■ AIM OF THE TASK:
Each line below with the string "screenshot" should be copied.
:: DATA FOR PROCESSING ::
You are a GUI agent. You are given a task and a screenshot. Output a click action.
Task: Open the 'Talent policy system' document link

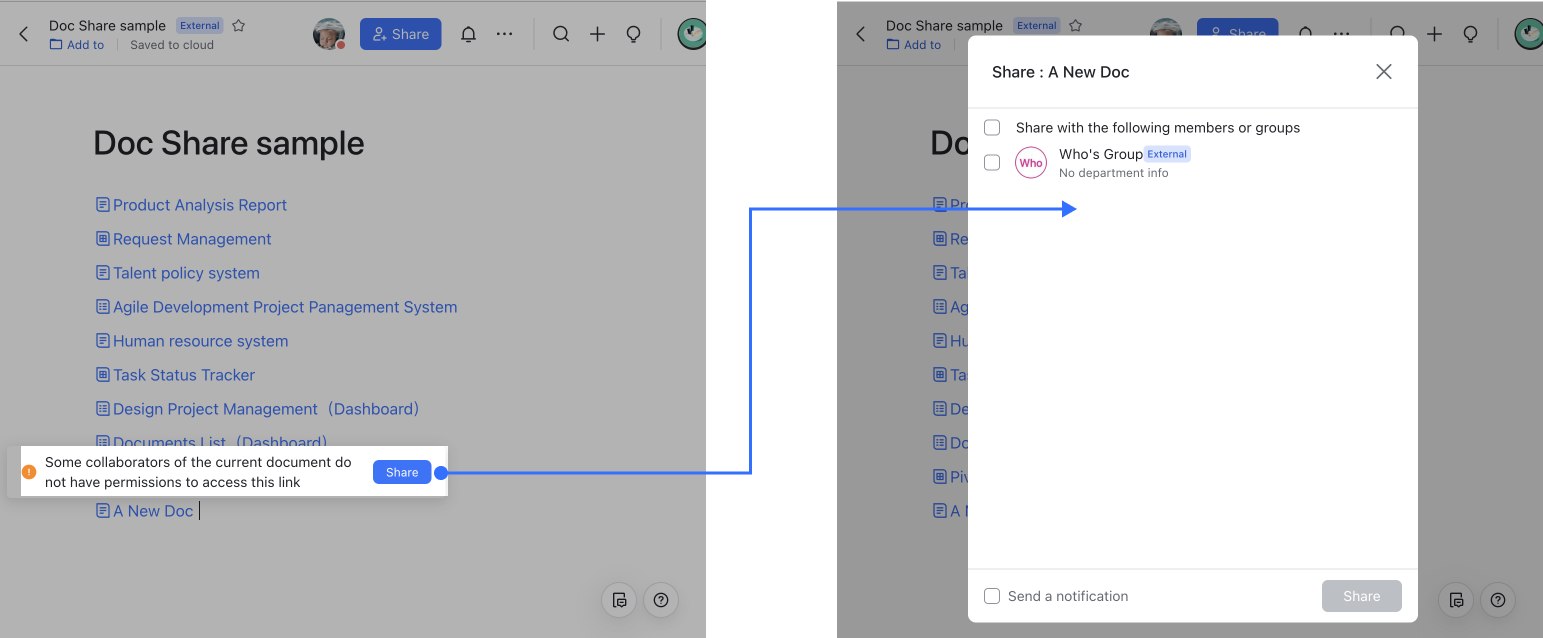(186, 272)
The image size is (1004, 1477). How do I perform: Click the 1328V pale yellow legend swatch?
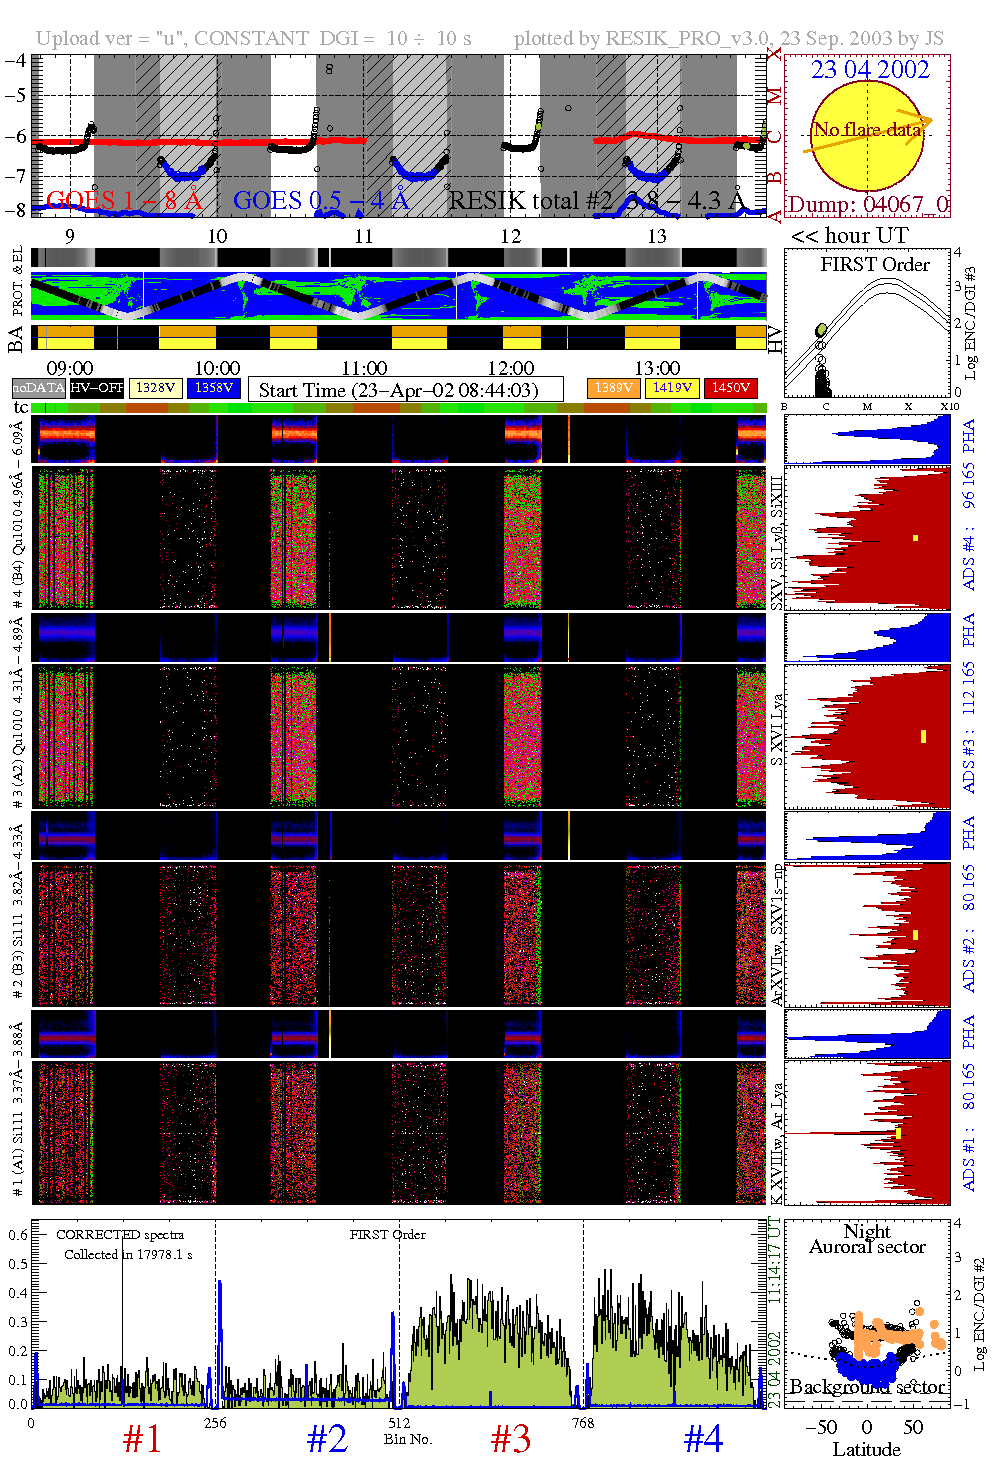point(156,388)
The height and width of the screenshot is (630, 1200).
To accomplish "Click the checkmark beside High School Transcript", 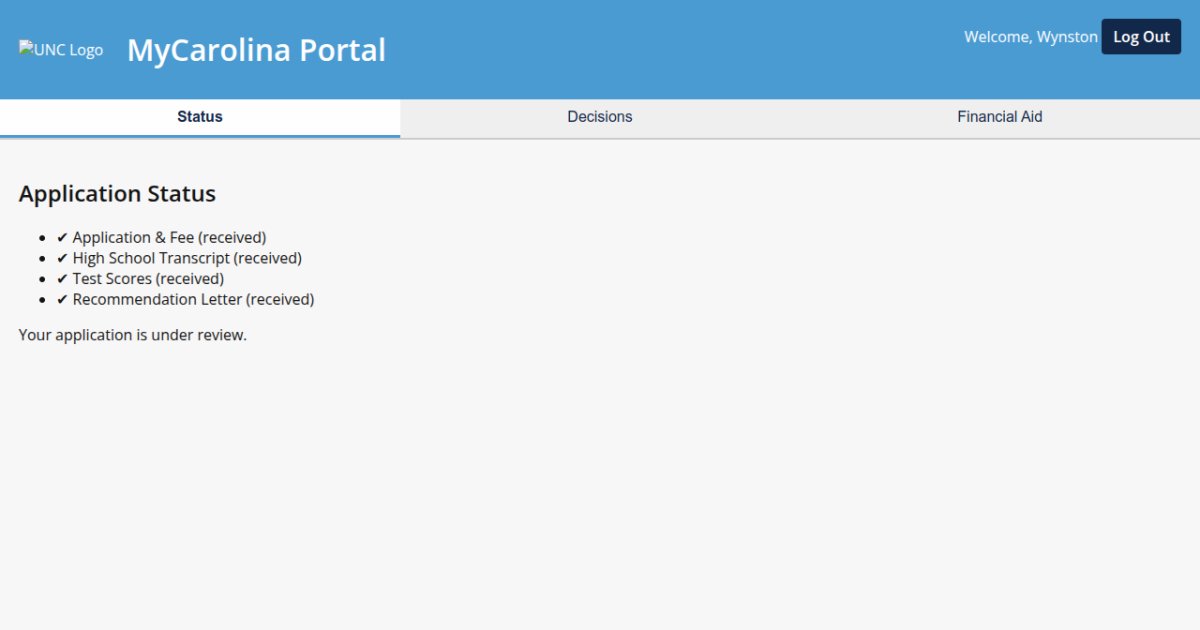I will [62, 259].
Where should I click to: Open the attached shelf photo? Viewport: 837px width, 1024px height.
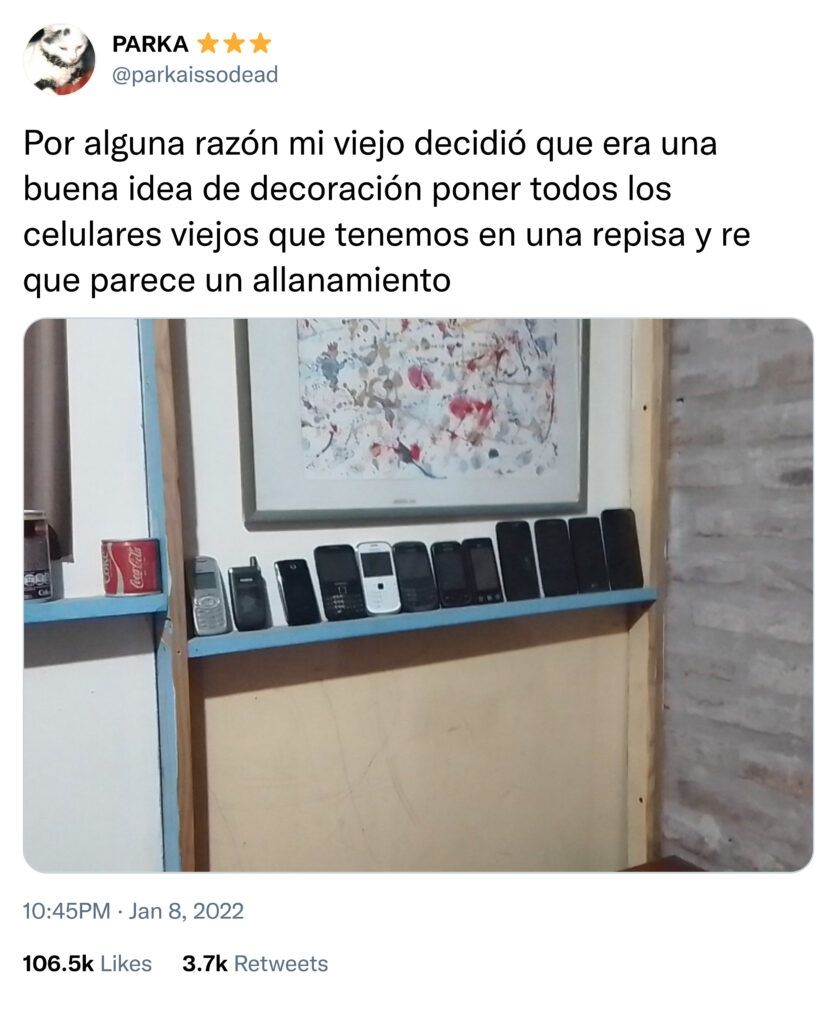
:::
■ TASK OUTPUT:
You are a GUI agent. You are given a task and a screenshot. Output a click action.
The height and width of the screenshot is (630, 1200).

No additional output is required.